### TEXT SEGMENT
Segment Open

Good morning, everyone.
This pundit round-up will begin with an overview of the Day One policy and personnel happenings of the Joe Biden/Kamala Harris Administration.
David A Graham of The Atlantic found that President Biden’s Inaugural speech was extraordinary because of its ordinariness.
Biden’s speech was well wrought, but it offered nothing unusual, nothing surprising, nothing especially memorable. Paradoxically, that was the source of its power. As Biden took the bully pulpit of the presidency, he delivered a sermon in the tradition of America’s civic religion. The basic foundation of American political rhetoric has long been a seamless, platitudinous blend of Christianity, rose-tinted history, and pop culture. Donald Trump discarded this, explicitly courting division and rancor. After four years of Trump, Biden’s bromides sounded newly fresh and relevant.
“This is democracy’s day, a day of history and hope, of renewal and resolve,” Biden said. “Through a crucible for the ages, America has been tested anew. And America has risen to the challenge. Today we celebrate the triumph not of a candidate but of a cause, the cause of democracy. The people, the will of the people, has been heard, and the will of the people has been heeded.”
These shopworn clichés are wheeled out at every inauguration, as much a part of the furniture as the blue carpet and the grandstand on the West Front of the Capitol. Many of us learned these ideas so long ago, in elementary-school social-studies classrooms, that they are just background noise.

Segment Closed

### SUPPLIED DATA
Segment Open

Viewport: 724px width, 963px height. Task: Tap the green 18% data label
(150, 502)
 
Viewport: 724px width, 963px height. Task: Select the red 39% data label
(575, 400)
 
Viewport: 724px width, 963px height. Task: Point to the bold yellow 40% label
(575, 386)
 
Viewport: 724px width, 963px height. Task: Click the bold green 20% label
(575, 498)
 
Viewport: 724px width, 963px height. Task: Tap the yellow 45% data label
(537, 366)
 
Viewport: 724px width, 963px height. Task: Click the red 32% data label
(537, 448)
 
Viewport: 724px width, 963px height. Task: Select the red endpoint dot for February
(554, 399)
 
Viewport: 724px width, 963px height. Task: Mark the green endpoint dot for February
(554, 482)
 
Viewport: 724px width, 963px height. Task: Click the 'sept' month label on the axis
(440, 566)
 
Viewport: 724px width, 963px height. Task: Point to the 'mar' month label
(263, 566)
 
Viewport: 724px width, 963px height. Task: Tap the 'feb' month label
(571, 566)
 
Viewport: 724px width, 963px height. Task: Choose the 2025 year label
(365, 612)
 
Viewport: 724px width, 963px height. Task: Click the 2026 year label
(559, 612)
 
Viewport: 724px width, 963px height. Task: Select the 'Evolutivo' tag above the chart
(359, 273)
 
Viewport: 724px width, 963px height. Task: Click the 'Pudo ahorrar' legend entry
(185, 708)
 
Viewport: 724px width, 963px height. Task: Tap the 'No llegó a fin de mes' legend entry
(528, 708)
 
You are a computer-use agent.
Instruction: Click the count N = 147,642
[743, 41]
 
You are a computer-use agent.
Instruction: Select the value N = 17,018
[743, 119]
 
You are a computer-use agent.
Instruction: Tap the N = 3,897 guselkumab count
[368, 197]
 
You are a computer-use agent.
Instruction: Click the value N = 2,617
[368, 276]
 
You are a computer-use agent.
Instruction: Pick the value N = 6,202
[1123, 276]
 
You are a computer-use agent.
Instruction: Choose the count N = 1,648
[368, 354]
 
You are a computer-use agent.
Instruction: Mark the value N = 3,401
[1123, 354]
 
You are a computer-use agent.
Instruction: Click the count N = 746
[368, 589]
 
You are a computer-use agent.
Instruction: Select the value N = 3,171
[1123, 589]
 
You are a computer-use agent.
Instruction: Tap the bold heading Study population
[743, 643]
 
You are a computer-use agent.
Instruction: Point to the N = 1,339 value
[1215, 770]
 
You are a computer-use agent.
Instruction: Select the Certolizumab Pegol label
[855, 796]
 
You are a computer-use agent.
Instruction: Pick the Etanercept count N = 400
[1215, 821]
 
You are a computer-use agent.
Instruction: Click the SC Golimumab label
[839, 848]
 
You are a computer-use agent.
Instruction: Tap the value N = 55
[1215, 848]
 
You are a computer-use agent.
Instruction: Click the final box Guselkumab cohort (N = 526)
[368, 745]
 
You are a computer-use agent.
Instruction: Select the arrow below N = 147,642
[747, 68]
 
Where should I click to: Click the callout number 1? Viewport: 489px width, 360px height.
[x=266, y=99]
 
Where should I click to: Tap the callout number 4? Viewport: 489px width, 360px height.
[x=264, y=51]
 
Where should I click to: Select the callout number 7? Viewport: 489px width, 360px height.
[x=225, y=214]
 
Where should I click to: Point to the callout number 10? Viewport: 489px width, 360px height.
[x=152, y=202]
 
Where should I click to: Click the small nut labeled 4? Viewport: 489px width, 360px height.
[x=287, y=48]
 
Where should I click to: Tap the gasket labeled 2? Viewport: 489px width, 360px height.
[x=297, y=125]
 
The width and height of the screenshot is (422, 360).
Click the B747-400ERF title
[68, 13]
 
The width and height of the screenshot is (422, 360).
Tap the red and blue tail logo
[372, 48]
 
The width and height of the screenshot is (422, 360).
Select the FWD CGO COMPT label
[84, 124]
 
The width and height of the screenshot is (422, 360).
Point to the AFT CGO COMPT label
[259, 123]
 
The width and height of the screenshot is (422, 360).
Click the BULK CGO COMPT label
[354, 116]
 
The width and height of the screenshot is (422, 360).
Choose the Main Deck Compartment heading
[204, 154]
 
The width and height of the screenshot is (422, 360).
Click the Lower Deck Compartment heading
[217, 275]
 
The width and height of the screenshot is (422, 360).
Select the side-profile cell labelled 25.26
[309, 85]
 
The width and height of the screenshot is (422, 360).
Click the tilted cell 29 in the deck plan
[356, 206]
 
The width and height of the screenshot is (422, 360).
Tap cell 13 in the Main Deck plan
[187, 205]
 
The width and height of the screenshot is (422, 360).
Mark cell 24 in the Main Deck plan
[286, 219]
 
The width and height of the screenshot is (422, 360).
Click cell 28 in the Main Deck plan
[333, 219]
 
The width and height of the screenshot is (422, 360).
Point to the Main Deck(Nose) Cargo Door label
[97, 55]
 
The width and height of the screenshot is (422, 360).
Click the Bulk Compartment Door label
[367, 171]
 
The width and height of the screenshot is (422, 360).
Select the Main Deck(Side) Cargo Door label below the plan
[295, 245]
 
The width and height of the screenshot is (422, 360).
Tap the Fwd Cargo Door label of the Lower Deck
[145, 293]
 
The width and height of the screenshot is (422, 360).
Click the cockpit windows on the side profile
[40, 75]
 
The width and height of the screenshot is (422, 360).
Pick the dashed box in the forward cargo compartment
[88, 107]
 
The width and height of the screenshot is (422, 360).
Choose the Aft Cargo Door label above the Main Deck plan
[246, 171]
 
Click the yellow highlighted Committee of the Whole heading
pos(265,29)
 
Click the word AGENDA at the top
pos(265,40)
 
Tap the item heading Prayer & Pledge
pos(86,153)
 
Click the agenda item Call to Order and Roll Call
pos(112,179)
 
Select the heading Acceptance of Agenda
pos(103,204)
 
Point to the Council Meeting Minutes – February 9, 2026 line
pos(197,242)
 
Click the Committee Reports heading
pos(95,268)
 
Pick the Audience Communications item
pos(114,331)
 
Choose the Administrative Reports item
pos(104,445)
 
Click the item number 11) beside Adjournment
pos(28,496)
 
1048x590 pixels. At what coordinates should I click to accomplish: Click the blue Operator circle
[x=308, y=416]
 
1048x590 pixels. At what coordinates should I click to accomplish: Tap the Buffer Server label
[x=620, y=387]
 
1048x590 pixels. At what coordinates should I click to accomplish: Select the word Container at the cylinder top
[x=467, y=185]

Segment Closed

### QUESTIONS TO ANSWER
**a)** Can you alter the round-up by reproducing everything from "These shopworn clichés" down to "just background noise.", but with "shopworn" swapped out for "worn-out"?
**b)** According to the round-up, what is the blend that has long formed the basic foundation of American political rhetoric made of?
The data is separate material, unrelated to the round-up.

### ANSWERS TO EACH TASK
**a)**
These worn-out clichés are wheeled out at every inauguration, as much a part of the furniture as the blue carpet and the grandstand on the West Front of the Capitol. Many of us learned these ideas so long ago, in elementary-school social-studies classrooms, that they are just background noise.

**b)** Christianity, rose-tinted history, and pop culture.